Material for the task:
━━━━━━━━━━

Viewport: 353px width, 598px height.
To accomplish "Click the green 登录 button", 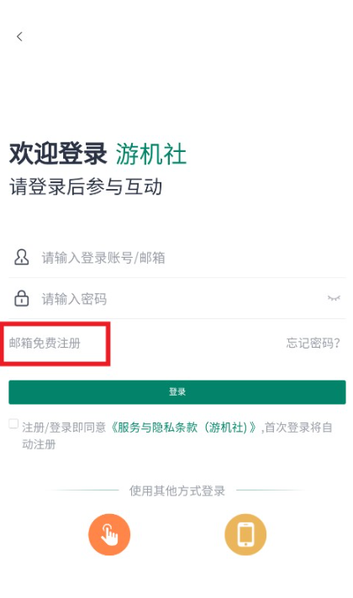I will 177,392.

━━━━━━━━━━

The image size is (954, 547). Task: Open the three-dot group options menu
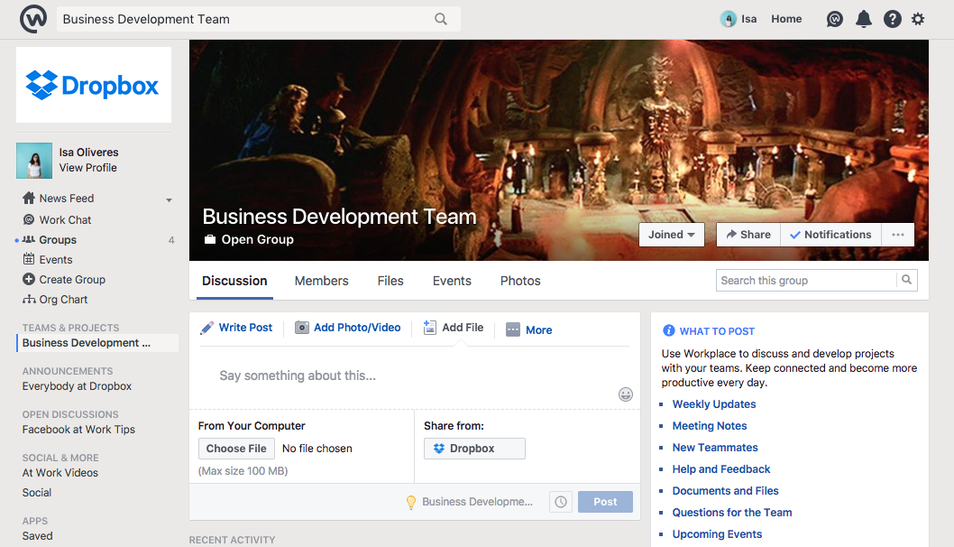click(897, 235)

━━━━━━━━━━

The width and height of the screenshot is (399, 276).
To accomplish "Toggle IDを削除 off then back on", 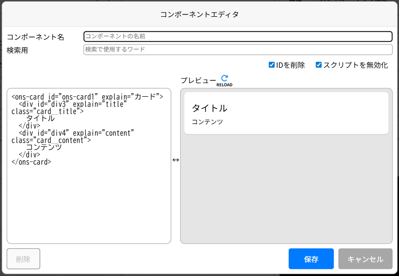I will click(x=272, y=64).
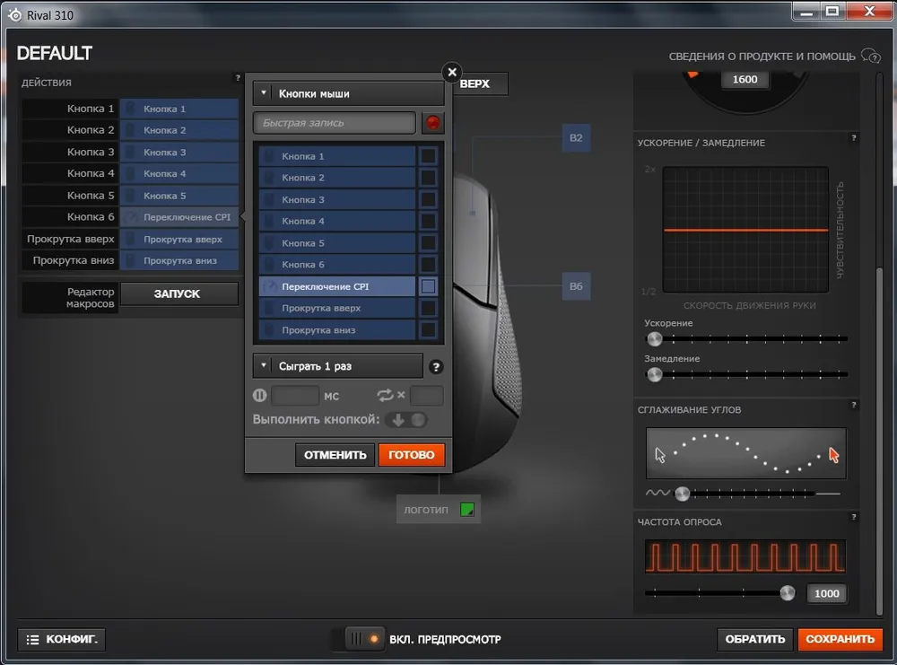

━━━━━━━━━━

Read the material above and copy out each line holding "width".

Viewport: 353px width, 598px height.
The width and height of the screenshot is (399, 276).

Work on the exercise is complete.